▶ _Item-finding records_:
___

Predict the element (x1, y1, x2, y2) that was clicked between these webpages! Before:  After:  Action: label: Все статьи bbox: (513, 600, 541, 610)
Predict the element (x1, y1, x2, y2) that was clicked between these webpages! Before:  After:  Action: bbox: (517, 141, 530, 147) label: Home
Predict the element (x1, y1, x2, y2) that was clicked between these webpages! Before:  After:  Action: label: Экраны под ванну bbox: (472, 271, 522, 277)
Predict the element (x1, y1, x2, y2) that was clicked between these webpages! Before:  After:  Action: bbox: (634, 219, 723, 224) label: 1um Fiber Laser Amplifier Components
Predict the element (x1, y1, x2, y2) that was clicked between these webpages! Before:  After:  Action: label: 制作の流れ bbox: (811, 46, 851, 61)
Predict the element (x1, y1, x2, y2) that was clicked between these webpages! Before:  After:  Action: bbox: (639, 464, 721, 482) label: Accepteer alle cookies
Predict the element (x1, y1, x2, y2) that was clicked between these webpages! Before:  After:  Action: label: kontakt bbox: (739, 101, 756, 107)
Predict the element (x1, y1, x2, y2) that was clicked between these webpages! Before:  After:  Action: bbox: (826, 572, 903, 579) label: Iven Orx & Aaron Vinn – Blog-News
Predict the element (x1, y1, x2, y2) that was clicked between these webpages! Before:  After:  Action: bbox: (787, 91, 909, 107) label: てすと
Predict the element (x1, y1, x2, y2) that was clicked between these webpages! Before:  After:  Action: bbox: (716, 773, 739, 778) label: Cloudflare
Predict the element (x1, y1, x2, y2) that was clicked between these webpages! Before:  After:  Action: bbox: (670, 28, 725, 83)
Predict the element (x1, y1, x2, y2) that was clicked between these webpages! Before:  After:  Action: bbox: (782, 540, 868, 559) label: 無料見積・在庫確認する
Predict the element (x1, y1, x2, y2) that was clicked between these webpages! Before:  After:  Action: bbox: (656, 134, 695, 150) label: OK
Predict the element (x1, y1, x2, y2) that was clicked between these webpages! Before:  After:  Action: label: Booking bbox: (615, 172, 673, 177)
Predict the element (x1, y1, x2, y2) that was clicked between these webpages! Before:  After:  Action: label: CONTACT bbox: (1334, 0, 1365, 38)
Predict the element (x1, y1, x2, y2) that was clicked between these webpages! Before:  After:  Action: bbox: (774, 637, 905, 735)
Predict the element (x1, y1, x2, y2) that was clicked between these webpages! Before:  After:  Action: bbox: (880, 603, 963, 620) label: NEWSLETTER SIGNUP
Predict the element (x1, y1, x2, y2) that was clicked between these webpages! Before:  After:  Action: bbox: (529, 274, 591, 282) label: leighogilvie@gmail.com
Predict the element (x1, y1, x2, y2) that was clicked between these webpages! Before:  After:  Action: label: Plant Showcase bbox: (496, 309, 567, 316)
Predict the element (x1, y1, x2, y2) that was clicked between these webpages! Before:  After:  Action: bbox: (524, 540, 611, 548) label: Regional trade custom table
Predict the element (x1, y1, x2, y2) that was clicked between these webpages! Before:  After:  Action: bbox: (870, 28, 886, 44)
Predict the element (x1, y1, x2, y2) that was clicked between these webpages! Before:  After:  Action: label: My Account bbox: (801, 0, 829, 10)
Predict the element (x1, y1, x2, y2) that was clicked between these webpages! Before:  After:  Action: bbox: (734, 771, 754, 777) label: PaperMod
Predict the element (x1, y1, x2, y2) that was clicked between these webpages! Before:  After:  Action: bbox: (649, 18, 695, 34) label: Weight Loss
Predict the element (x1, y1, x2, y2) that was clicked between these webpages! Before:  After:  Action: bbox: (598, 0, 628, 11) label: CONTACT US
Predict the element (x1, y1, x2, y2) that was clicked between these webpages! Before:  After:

___

▶ _Description of the task_: Please repeat all of the rows above word for word, with nothing added or left out.

▶ _Result of this task_:
Predict the element (x1, y1, x2, y2) that was clicked between these webpages! Before:  After:  Action: label: Все статьи bbox: (513, 600, 541, 610)
Predict the element (x1, y1, x2, y2) that was clicked between these webpages! Before:  After:  Action: bbox: (517, 141, 530, 147) label: Home
Predict the element (x1, y1, x2, y2) that was clicked between these webpages! Before:  After:  Action: label: Экраны под ванну bbox: (472, 271, 522, 277)
Predict the element (x1, y1, x2, y2) that was clicked between these webpages! Before:  After:  Action: bbox: (634, 219, 723, 224) label: 1um Fiber Laser Amplifier Components
Predict the element (x1, y1, x2, y2) that was clicked between these webpages! Before:  After:  Action: label: 制作の流れ bbox: (811, 46, 851, 61)
Predict the element (x1, y1, x2, y2) that was clicked between these webpages! Before:  After:  Action: bbox: (639, 464, 721, 482) label: Accepteer alle cookies
Predict the element (x1, y1, x2, y2) that was clicked between these webpages! Before:  After:  Action: label: kontakt bbox: (739, 101, 756, 107)
Predict the element (x1, y1, x2, y2) that was clicked between these webpages! Before:  After:  Action: bbox: (826, 572, 903, 579) label: Iven Orx & Aaron Vinn – Blog-News
Predict the element (x1, y1, x2, y2) that was clicked between these webpages! Before:  After:  Action: bbox: (787, 91, 909, 107) label: てすと
Predict the element (x1, y1, x2, y2) that was clicked between these webpages! Before:  After:  Action: bbox: (716, 773, 739, 778) label: Cloudflare
Predict the element (x1, y1, x2, y2) that was clicked between these webpages! Before:  After:  Action: bbox: (670, 28, 725, 83)
Predict the element (x1, y1, x2, y2) that was clicked between these webpages! Before:  After:  Action: bbox: (782, 540, 868, 559) label: 無料見積・在庫確認する
Predict the element (x1, y1, x2, y2) that was clicked between these webpages! Before:  After:  Action: bbox: (656, 134, 695, 150) label: OK
Predict the element (x1, y1, x2, y2) that was clicked between these webpages! Before:  After:  Action: label: Booking bbox: (615, 172, 673, 177)
Predict the element (x1, y1, x2, y2) that was clicked between these webpages! Before:  After:  Action: label: CONTACT bbox: (1334, 0, 1365, 38)
Predict the element (x1, y1, x2, y2) that was clicked between these webpages! Before:  After:  Action: bbox: (774, 637, 905, 735)
Predict the element (x1, y1, x2, y2) that was clicked between these webpages! Before:  After:  Action: bbox: (880, 603, 963, 620) label: NEWSLETTER SIGNUP
Predict the element (x1, y1, x2, y2) that was clicked between these webpages! Before:  After:  Action: bbox: (529, 274, 591, 282) label: leighogilvie@gmail.com
Predict the element (x1, y1, x2, y2) that was clicked between these webpages! Before:  After:  Action: label: Plant Showcase bbox: (496, 309, 567, 316)
Predict the element (x1, y1, x2, y2) that was clicked between these webpages! Before:  After:  Action: bbox: (524, 540, 611, 548) label: Regional trade custom table
Predict the element (x1, y1, x2, y2) that was clicked between these webpages! Before:  After:  Action: bbox: (870, 28, 886, 44)
Predict the element (x1, y1, x2, y2) that was clicked between these webpages! Before:  After:  Action: label: My Account bbox: (801, 0, 829, 10)
Predict the element (x1, y1, x2, y2) that was clicked between these webpages! Before:  After:  Action: bbox: (734, 771, 754, 777) label: PaperMod
Predict the element (x1, y1, x2, y2) that was clicked between these webpages! Before:  After:  Action: bbox: (649, 18, 695, 34) label: Weight Loss
Predict the element (x1, y1, x2, y2) that was clicked between these webpages! Before:  After:  Action: bbox: (598, 0, 628, 11) label: CONTACT US
Predict the element (x1, y1, x2, y2) that was clicked between these webpages! Before:  After:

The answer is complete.